Information supplied.
# # # # #

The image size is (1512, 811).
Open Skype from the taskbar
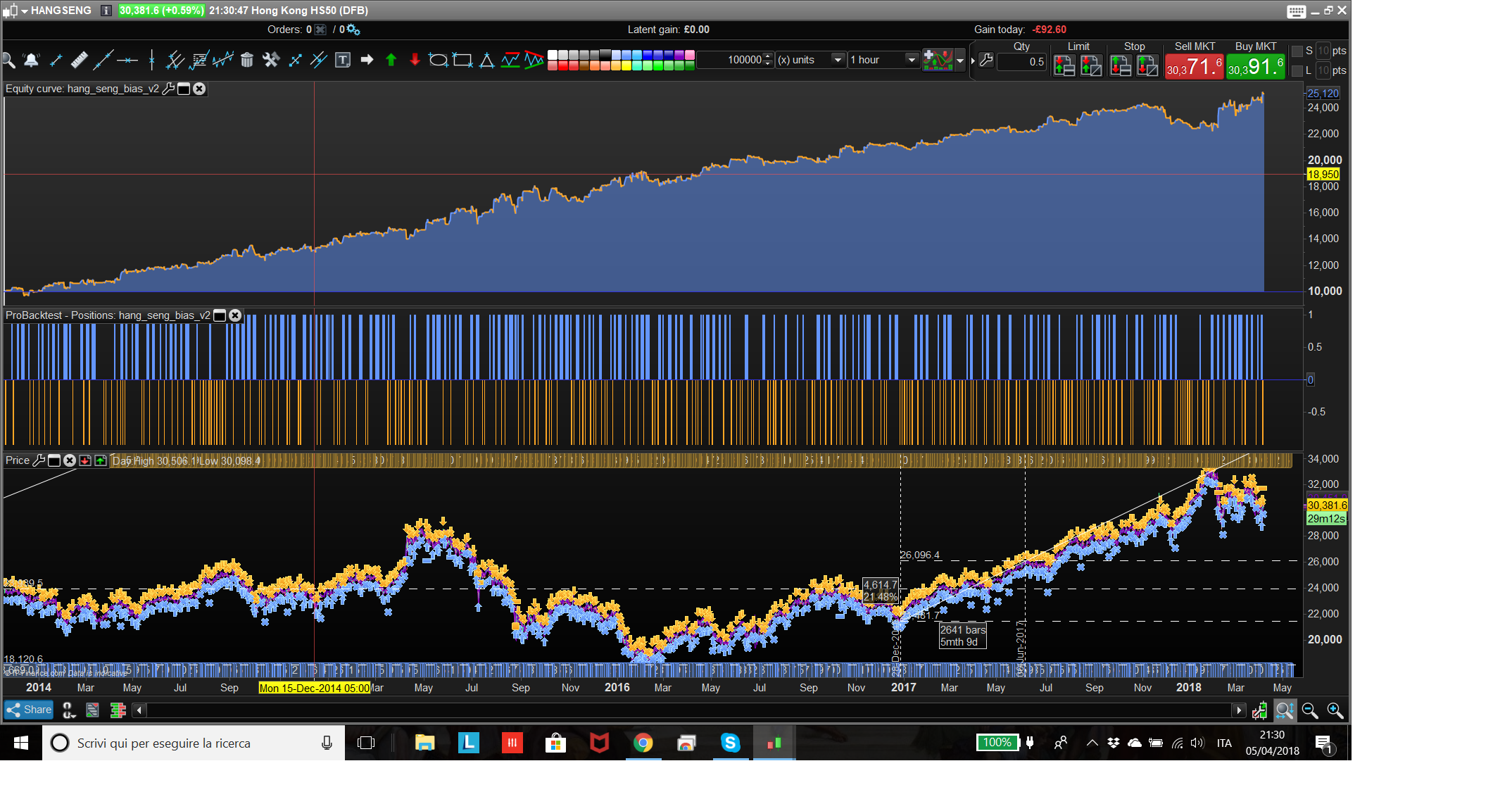730,743
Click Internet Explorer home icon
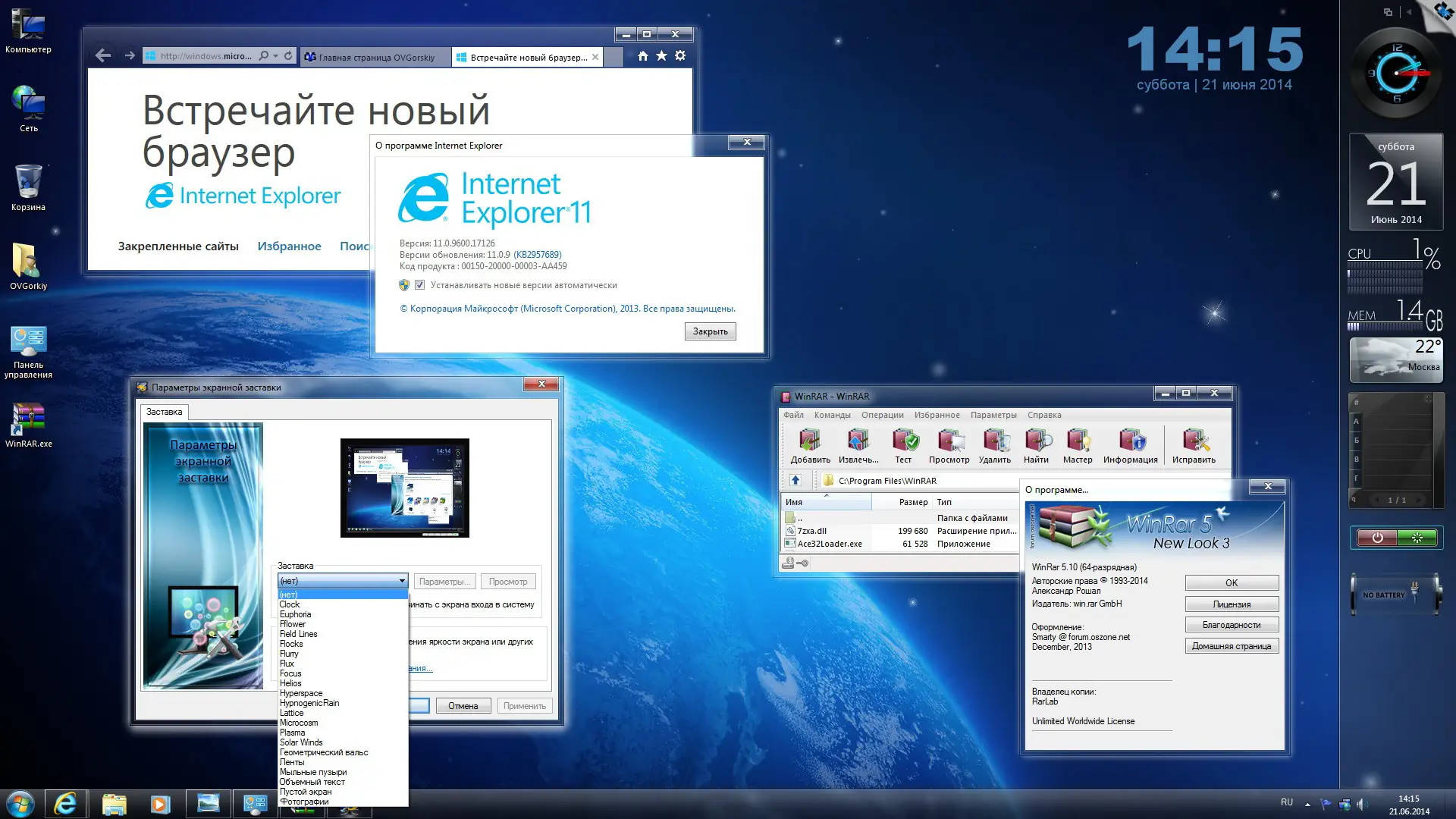 coord(642,55)
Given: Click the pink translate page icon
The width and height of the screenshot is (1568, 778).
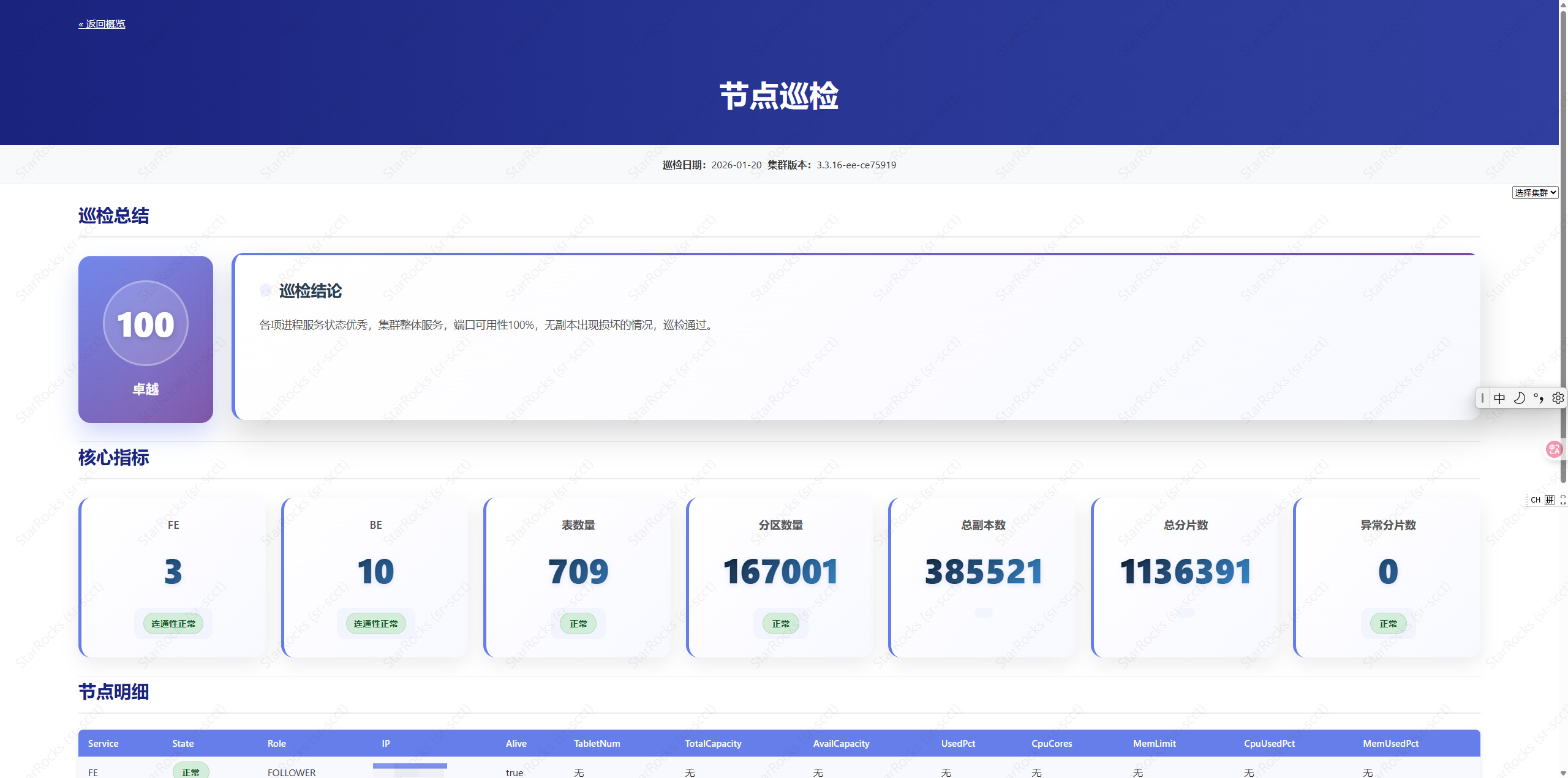Looking at the screenshot, I should (x=1554, y=450).
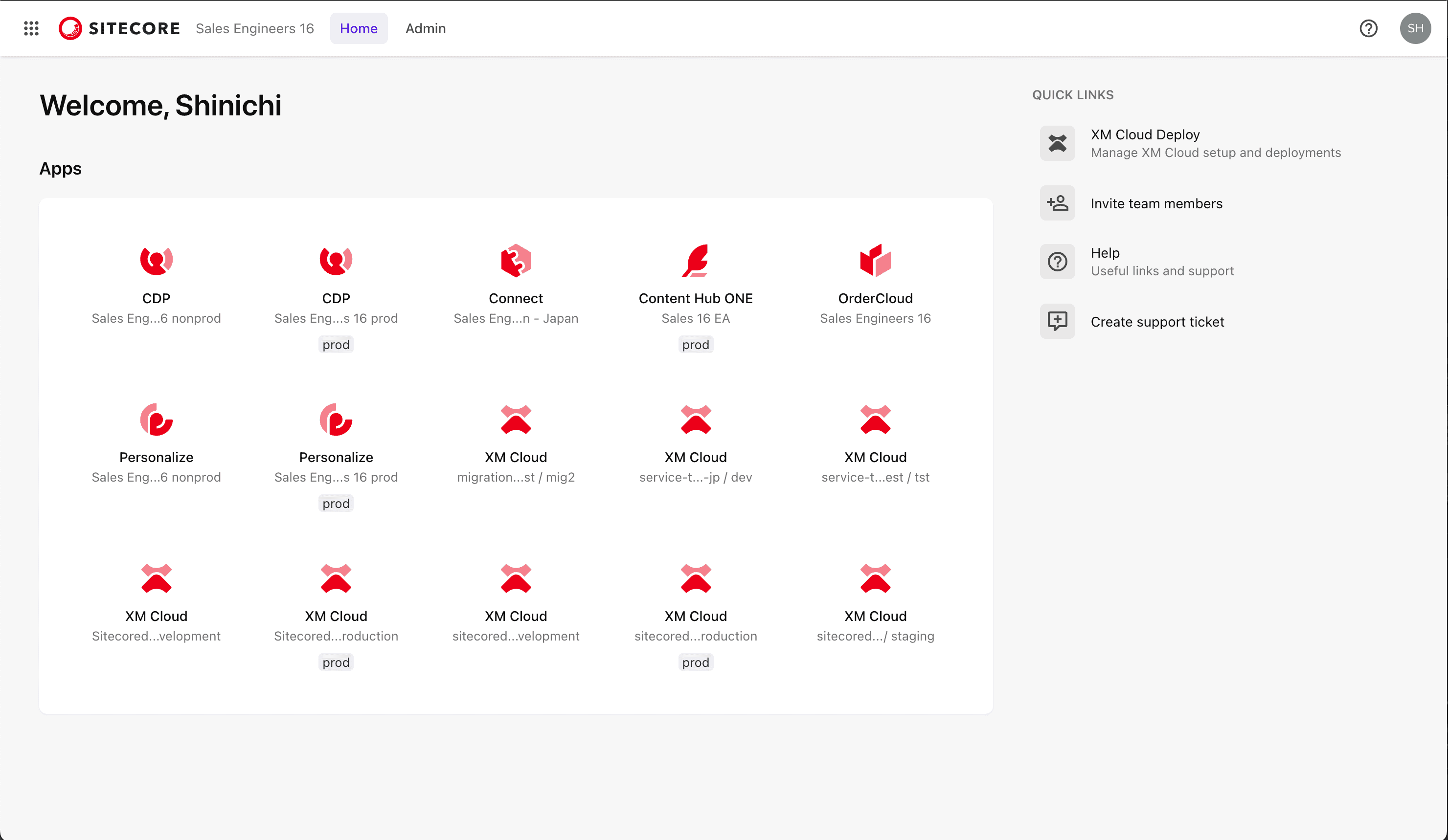Open Content Hub ONE app icon

coord(695,261)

# # # # #

Your assignment. Print the preceding material over again exactly. Please leave the pictures out.

Output for this task.
The image size is (1512, 811).
Open Skype from the taskbar
730,743
Click Internet Explorer home icon
 coord(642,55)
Given: Click the pink translate page icon
The width and height of the screenshot is (1568, 778).
Looking at the screenshot, I should (x=1554, y=450).
Open Content Hub ONE app icon

coord(695,261)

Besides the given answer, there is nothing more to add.